* _ASSIGNED TASK_
All records below are to be repeated precisely, with nothing added.

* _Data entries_
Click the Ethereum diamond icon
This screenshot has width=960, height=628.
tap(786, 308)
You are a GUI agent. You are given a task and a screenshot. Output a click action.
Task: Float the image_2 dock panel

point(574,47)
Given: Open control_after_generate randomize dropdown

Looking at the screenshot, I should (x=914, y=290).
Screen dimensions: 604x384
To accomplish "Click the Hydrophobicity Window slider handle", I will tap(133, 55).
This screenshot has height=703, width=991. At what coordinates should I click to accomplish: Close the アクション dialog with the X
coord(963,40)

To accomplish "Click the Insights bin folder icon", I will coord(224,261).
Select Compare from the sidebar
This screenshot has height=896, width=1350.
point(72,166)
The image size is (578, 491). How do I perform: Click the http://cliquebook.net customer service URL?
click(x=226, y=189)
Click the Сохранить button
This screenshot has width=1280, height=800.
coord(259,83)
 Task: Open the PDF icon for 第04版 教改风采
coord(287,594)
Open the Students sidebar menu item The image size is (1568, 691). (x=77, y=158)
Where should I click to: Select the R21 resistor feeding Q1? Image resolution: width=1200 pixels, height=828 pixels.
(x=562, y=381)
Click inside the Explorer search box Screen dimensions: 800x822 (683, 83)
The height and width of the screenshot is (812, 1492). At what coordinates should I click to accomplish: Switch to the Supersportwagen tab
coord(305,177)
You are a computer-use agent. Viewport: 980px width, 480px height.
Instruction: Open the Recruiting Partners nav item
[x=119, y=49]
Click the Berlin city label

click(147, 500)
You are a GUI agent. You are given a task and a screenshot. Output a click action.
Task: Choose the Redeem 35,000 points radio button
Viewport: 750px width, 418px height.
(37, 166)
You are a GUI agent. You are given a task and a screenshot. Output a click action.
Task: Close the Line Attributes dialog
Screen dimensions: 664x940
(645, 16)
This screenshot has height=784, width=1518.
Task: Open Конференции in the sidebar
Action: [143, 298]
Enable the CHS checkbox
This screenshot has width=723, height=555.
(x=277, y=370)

* _RESULT OF THE EXERCISE_
Click the Ethereum diamond icon
This screenshot has width=960, height=628.
tap(786, 308)
You are a GUI agent. You are given a task and a screenshot. Output a click action.
Task: Float the image_2 dock panel

point(574,47)
Given: Open control_after_generate randomize dropdown

Looking at the screenshot, I should (x=914, y=290).
Screen dimensions: 604x384
To accomplish "Click the Hydrophobicity Window slider handle", I will tap(133, 55).
This screenshot has height=703, width=991. At what coordinates should I click to accomplish: Close the アクション dialog with the X
coord(963,40)

To accomplish "Click the Insights bin folder icon", I will coord(224,261).
Select Compare from the sidebar
This screenshot has height=896, width=1350.
point(72,166)
The image size is (578, 491). How do I perform: Click the http://cliquebook.net customer service URL?
click(x=226, y=189)
Click the Сохранить button
This screenshot has width=1280, height=800.
coord(259,83)
 Task: Open the PDF icon for 第04版 教改风采
coord(287,594)
Open the Students sidebar menu item The image size is (1568, 691). (x=77, y=158)
Where should I click to: Select the R21 resistor feeding Q1? Image resolution: width=1200 pixels, height=828 pixels.
(x=562, y=381)
Click inside the Explorer search box Screen dimensions: 800x822 (683, 83)
The height and width of the screenshot is (812, 1492). At what coordinates should I click to accomplish: Switch to the Supersportwagen tab
coord(305,177)
You are a computer-use agent. Viewport: 980px width, 480px height.
Instruction: Open the Recruiting Partners nav item
[x=119, y=49]
Click the Berlin city label

click(147, 500)
You are a GUI agent. You are given a task and a screenshot. Output a click action.
Task: Choose the Redeem 35,000 points radio button
Viewport: 750px width, 418px height.
(37, 166)
You are a GUI agent. You are given a task and a screenshot. Output a click action.
Task: Close the Line Attributes dialog
Screen dimensions: 664x940
(645, 16)
This screenshot has height=784, width=1518.
Task: Open Конференции in the sidebar
Action: [143, 298]
Enable the CHS checkbox
This screenshot has width=723, height=555.
(x=277, y=370)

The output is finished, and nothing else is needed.